# Simple Harmonic Motion of a cart

1. Nov 19, 2007

### biomajor009

1. The problem statement, all variables and given/known data
A 0.620-kg cart is moving down an air track with a speed of 2.33 m/s when it collides with a spring. The spring is initially at its equilibrium position, but the cart compresses the spring. It takes 0.0780s after the cart hits the spring for the cart to come to a stop. The cart then remains attached to the spring and oscillates back and forth in simple harmonic motion.
(a) What is the period of this oscillation?
(b) Find the force constant of the spring.
(c) What is the amplitude of the oscillation?
(d) What is the maximum acceleration experienced by the cart as it oscillates?
(e) How far is the cart from the spring’s equilibrium position when it is moving with a speed of 1.00m/s?

2. Relevant equations
x = Acos($$\omega$$t)
v = −A$$\omega$$sin($$\omega$$t)
a = −A$$\omega$$^2cos($$\omega$$t)

3. The attempt at a solution
I don't know how to find the period without angular velocity, and I'm not sure how to find the angular velocity with the information I have. I did find the force constant to 101.8N/m using conservation of energy, which then allowed me to find the amplitude to be 0.182m. But the rest have me confused because I'm not sure how to find angular velocity with the information I have. I could determine it with the force constant since $$\omega$$=$$\sqrt{}k/m$$ but I'm supposed to find period without knowing the force constant

2. Nov 20, 2007

### einstein_a_go_go

Are you sure k is correct? How did you find it? I have no calculator to hand (don't like the compueter one...and it's late, but I don't think 101.8 is correct, but I may be doing it wrong in my head - it is VERY late!)
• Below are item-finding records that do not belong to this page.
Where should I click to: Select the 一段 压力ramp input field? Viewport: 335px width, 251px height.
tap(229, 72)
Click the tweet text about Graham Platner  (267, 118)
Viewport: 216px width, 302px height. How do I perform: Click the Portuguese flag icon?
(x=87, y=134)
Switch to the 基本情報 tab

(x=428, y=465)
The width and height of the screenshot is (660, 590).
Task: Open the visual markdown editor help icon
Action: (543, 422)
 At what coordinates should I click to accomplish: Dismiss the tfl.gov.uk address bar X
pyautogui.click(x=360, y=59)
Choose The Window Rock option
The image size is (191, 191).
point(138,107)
The mass hits the spring in equilibrium position and then comes to a stop 0.0780 seconds later...what fraction of an oscillation does that represent?

Then use the period to calculate the spring constant...

Hope that helps

3. Nov 20, 2007

### azatkgz

It takes 0.0780s after the cart hits the spring for the cart to come to a stop.Then it takes 0.0780s after the cart stops for the cart to come back.It's half of one complete oscillation.